__Task statement__. Nothing but the lines from the one with "Screen dimensions: 672x621" through the end of the material should be retyped, word for word and without pictures.

__Dataset entries__.
--

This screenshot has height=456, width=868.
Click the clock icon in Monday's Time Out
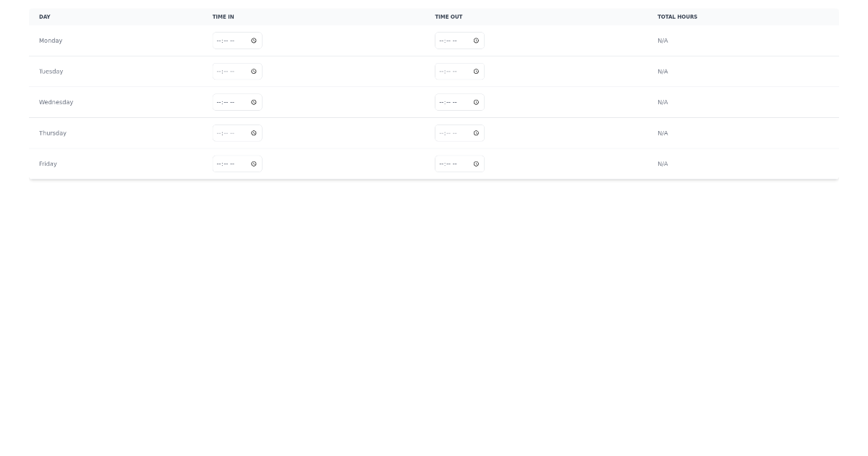[476, 41]
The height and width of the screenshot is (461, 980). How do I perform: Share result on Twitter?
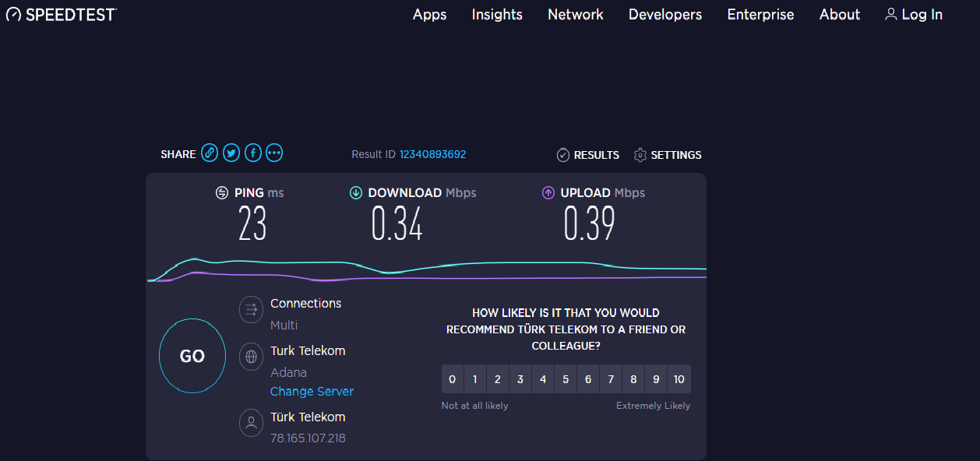pyautogui.click(x=231, y=153)
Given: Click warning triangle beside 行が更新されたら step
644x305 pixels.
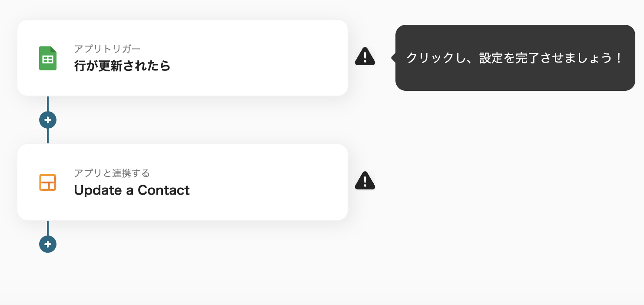Looking at the screenshot, I should coord(365,57).
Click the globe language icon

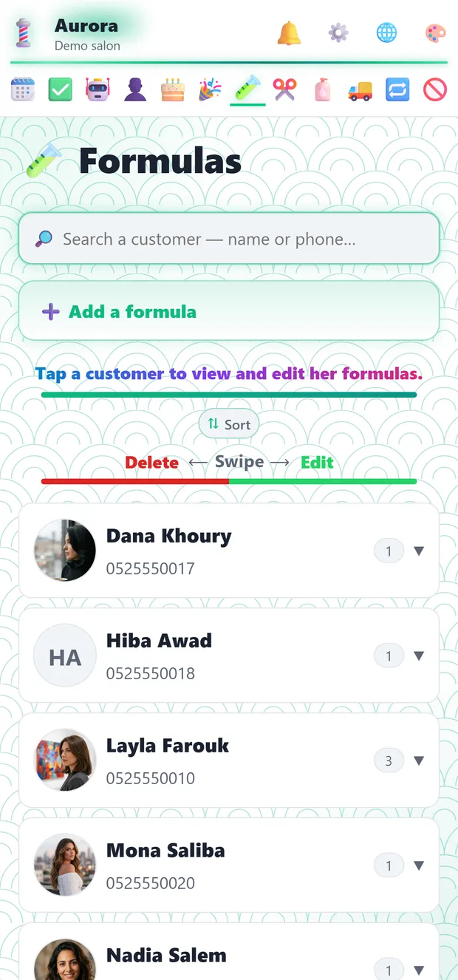[386, 33]
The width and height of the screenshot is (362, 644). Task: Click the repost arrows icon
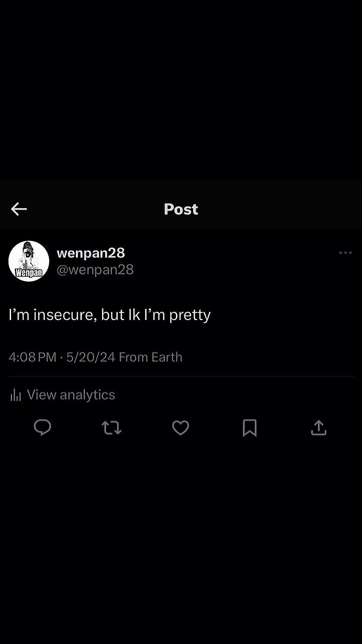[x=111, y=428]
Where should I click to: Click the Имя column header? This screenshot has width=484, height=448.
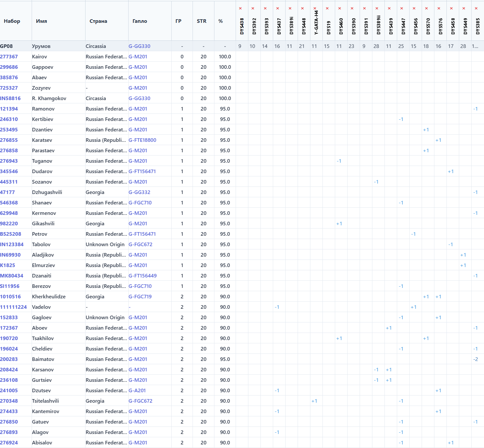[x=41, y=21]
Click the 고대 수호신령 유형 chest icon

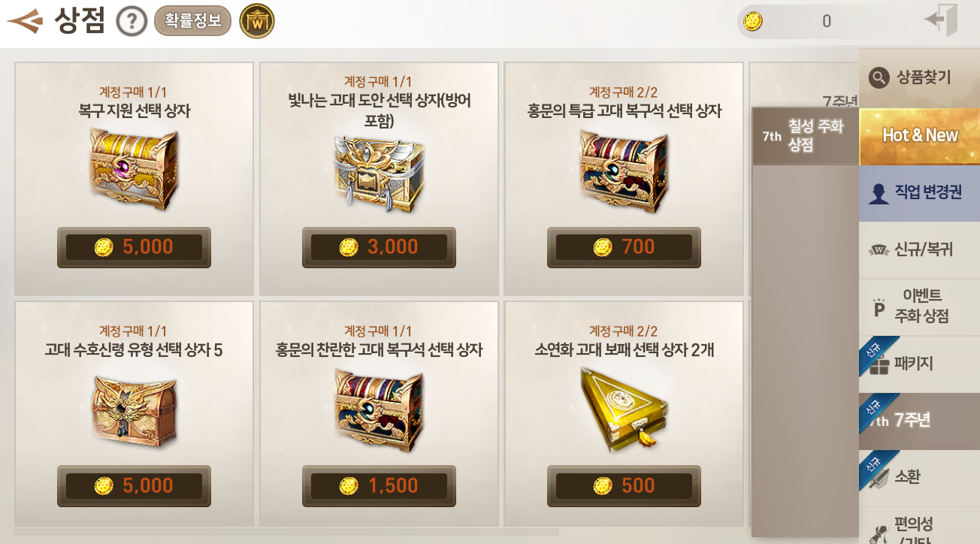point(134,410)
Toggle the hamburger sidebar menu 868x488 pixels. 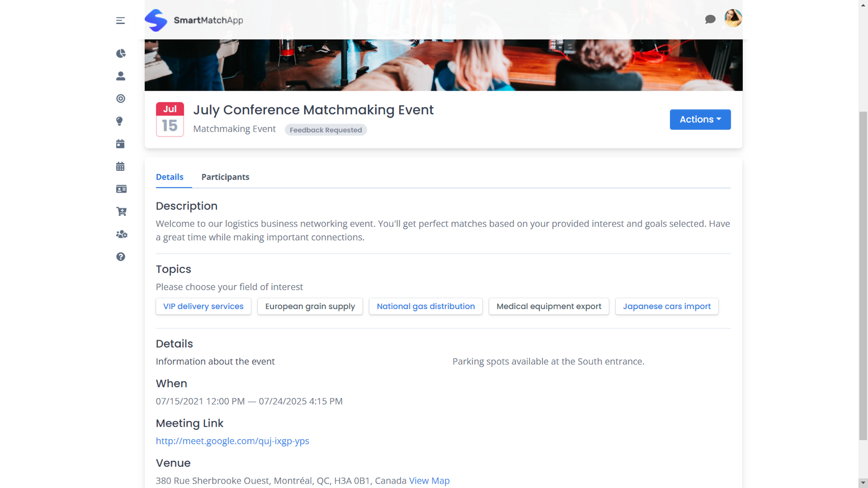point(120,21)
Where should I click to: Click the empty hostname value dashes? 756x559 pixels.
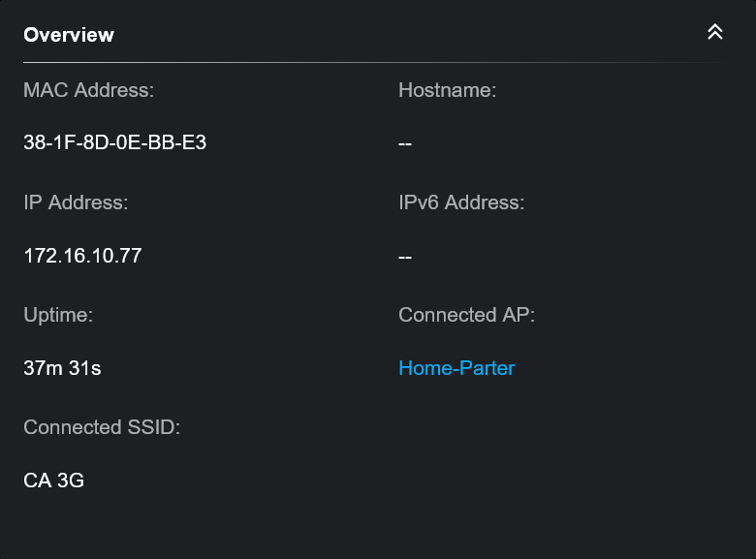coord(405,143)
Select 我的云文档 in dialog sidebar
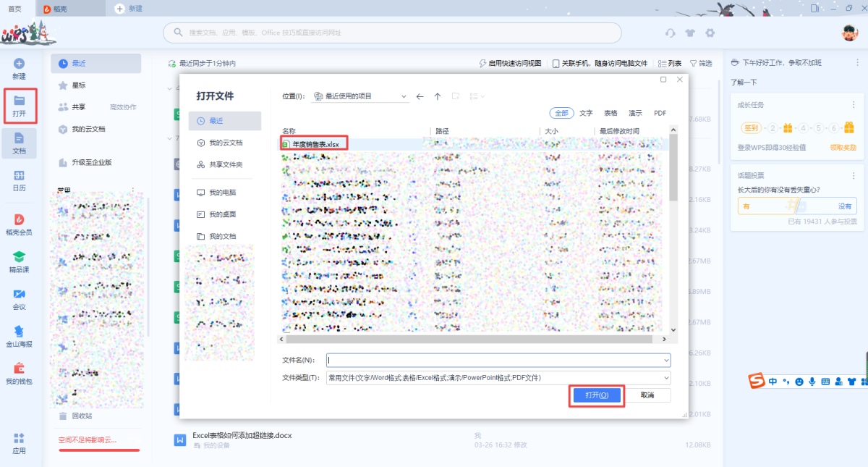Screen dimensions: 868x467 pyautogui.click(x=226, y=143)
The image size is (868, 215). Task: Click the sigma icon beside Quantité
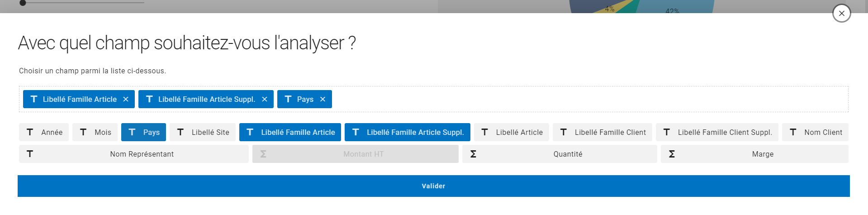(x=473, y=154)
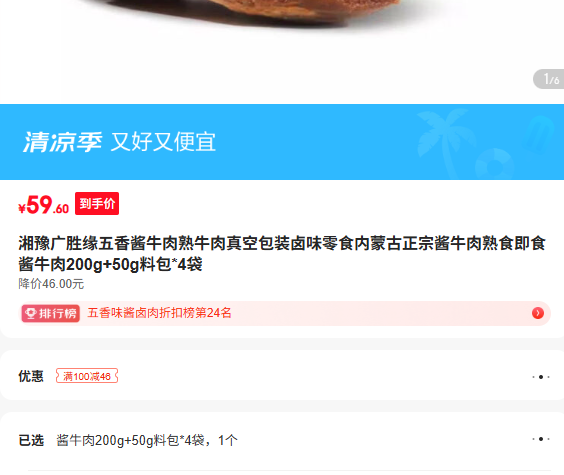The width and height of the screenshot is (564, 475).
Task: Open the 优惠 row three-dot menu
Action: (541, 377)
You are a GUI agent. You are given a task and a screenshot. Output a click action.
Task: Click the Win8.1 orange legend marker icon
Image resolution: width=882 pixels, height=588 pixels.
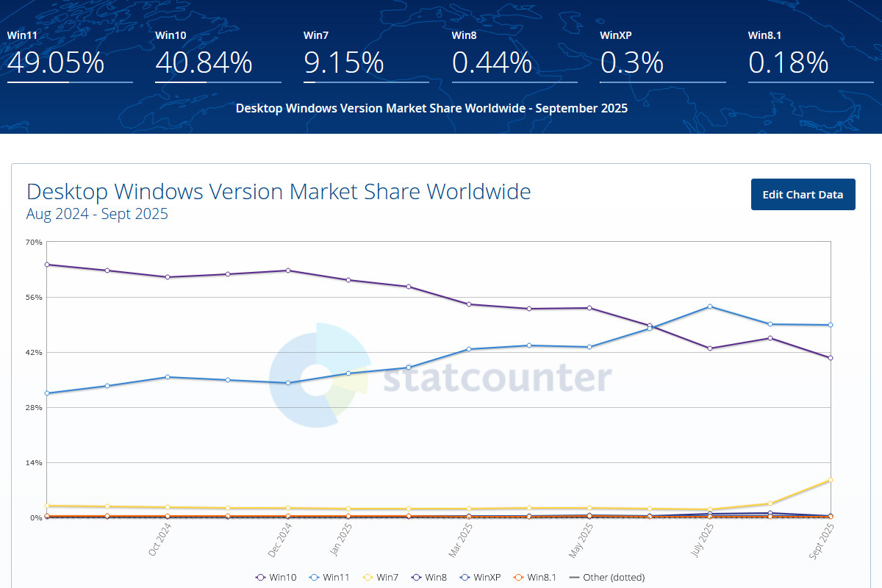(x=519, y=577)
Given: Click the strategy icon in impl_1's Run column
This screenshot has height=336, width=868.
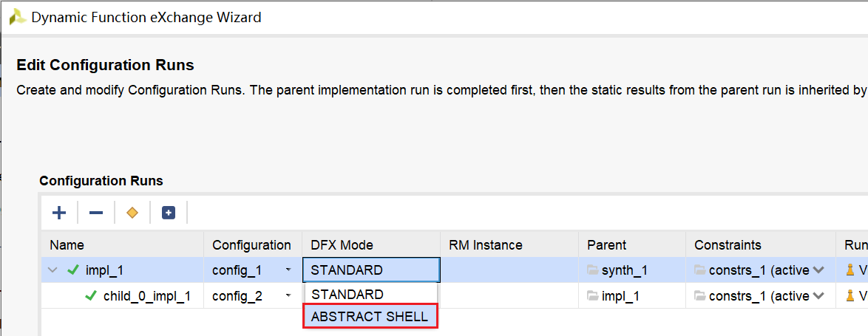Looking at the screenshot, I should pos(850,270).
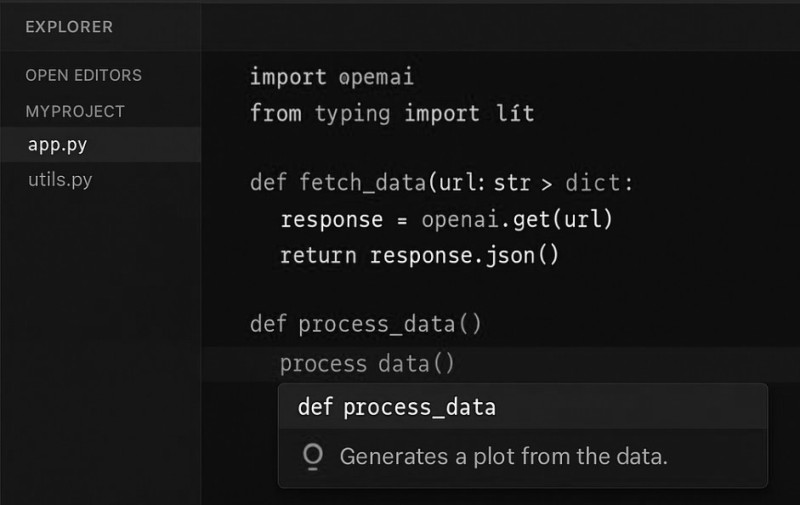Click the 'def process_data()' definition line
The width and height of the screenshot is (800, 505).
[366, 324]
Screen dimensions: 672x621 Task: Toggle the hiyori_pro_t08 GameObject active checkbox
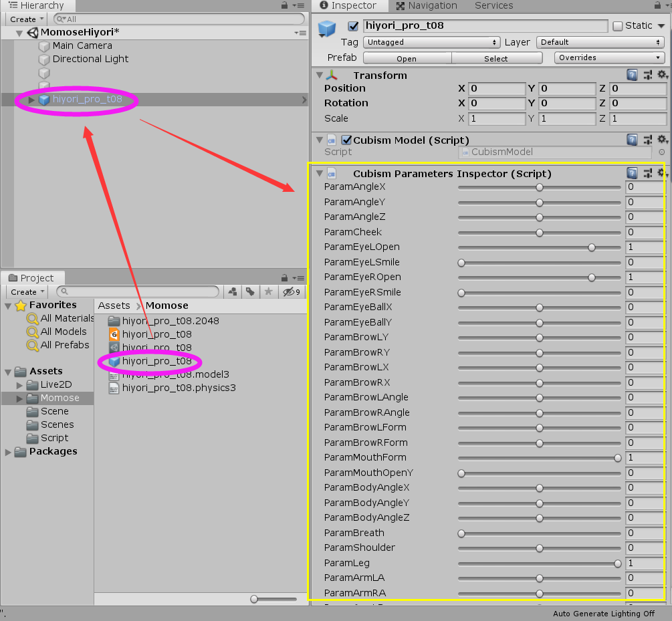coord(353,26)

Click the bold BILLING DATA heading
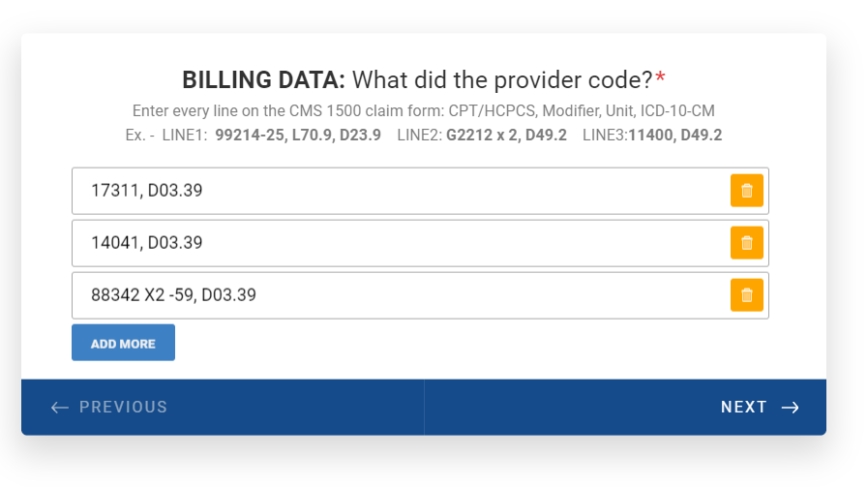[x=263, y=80]
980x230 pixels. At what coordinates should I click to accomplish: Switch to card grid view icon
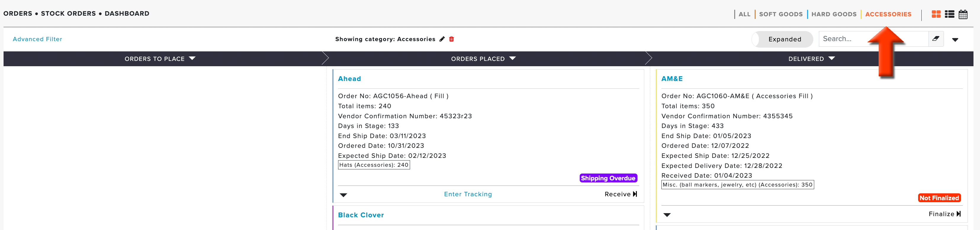coord(936,14)
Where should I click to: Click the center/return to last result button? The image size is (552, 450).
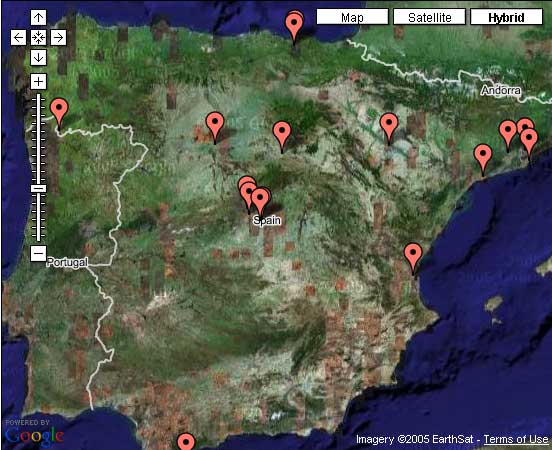pyautogui.click(x=38, y=37)
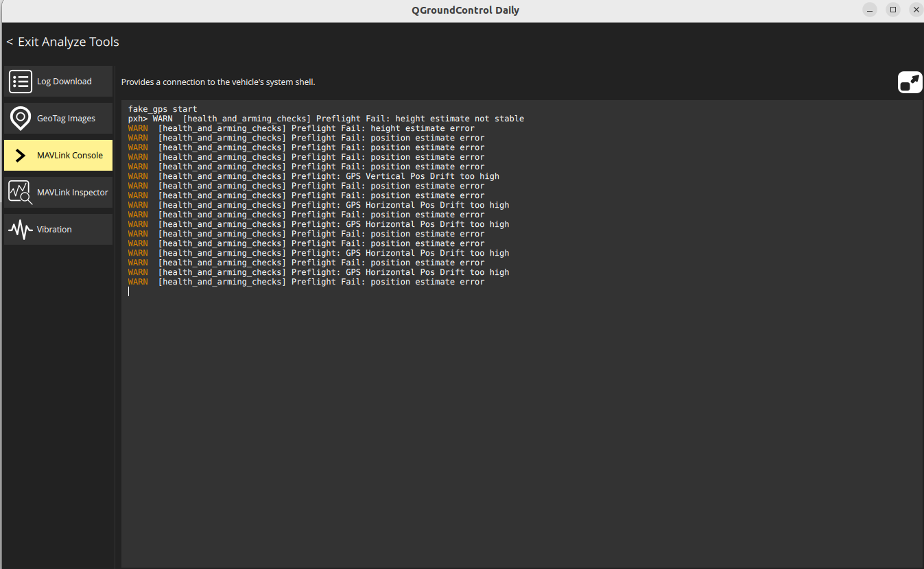Select the MAVLink Console label
The width and height of the screenshot is (924, 569).
tap(69, 156)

--

__Output__.
Screen dimensions: 672x621 Task: Toggle the hiyori_pro_t08 GameObject active checkbox
coord(353,26)

Click the bold BILLING DATA heading
[x=263, y=80]
980x230 pixels. At what coordinates should I click to accomplish: Switch to card grid view icon
coord(936,14)
Where should I click to: Click the center/return to last result button? The image size is (552, 450).
pyautogui.click(x=38, y=37)
Select the MAVLink Console label
The width and height of the screenshot is (924, 569).
tap(69, 156)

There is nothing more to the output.